Experts by Experience: Profiles of entrepreneurs at different stages on their journeys, identifying and sharing some universal truths along the way.
Ian Henderson, founder of Forest Owl near Bedford, has a Norwegian cow bell in the back of his van. His mum used it to bring him in for tea from the park at the back of their house when he was growing up in London. Absorbed by learning and play in the great outdoors – food for the brain – young Henderson needed to be reminded about feeding his body.
Which explains why Ian is a convert to the forest school approach to learning; something he describes as “more an ideology than being in a forest – a way of working rather than a place of work.”

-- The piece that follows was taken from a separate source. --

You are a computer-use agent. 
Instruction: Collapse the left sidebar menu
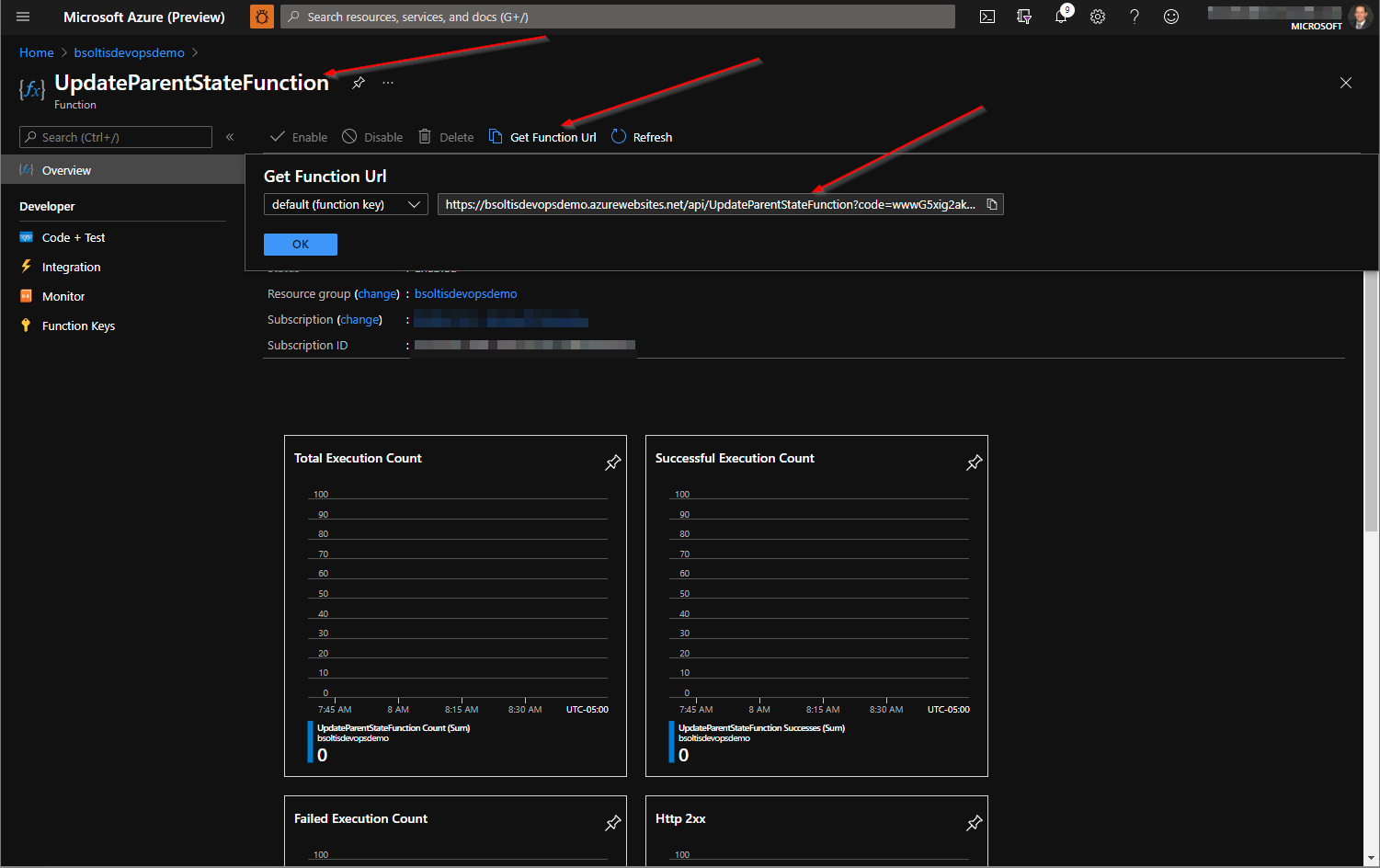click(230, 137)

Recalling those early days in London, he suggests “I learnt more being outdoors in the park than being in school. More recently I’ve discovered I’m not alone in finding school didn’t suit me; it doesn’t suit two thirds of children growing up. Children grow kinaesthetically – by looking, doing and feeling. The problem in the classroom is more the method of teaching rather than the content… We’re talking about primary children aged 5 – 11 which is the age when they learn how to learn. Most children start primary school pretty much as intelligent as each other, but something happens between there and secondary school.”
Ian’s theory is that young children are taught in a way that doesn’t encourage them to learn. At Forest Owl they take a little of the classroom curriculum and teach it in a different way that can grow children’s self-confidence.

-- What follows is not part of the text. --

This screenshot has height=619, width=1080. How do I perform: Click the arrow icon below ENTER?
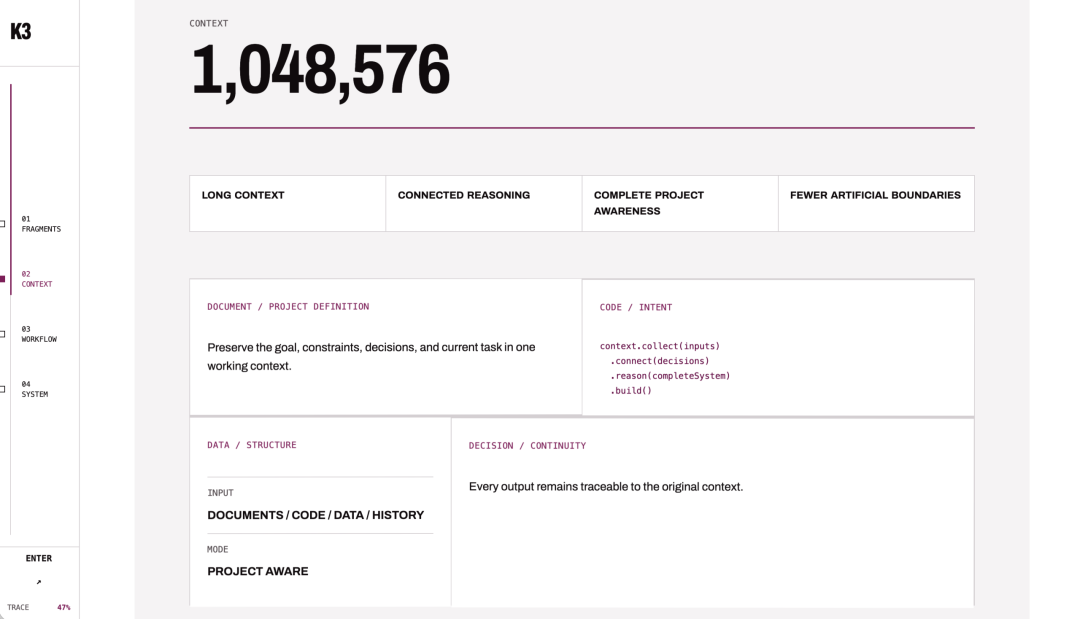(39, 582)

Forest Owl aims to encourage more children to spend more time learning outdoors – addressing this perceived gap in the school system. The enterprise has a Bedfordshire base and ‘a 22-acre classroom’ at Bowels Wood in Bromham, but the service and support is also mobile. Where access is an issue [taking a class out of school creates considerable paperwork] and where a school has a playground, the forest environment comes to the playground “bringing it alive, making it exciting” enthuses Ian.
Ian’s ambition doesn’t stop with primary age children in the playground. “We’re talking to a couple of businesses about ways of working with their staff – in teams – to help them understand how people learn, in a creative and stress-reducing natural environment. That works whether you’re 5 or 55”.
Knowing that Ian has a background in design and marketing, I’m not surprised that his advice for others is about how you present your enterprise to the outside world.
“Look the part. The reason Forest Owl is getting into schools and talking to businesses is that we communicate effectively through our website and social media. We’re also building credibility by nailing our colours to the mast. We live our brand by getting out and about, not sitting indoors in an office.”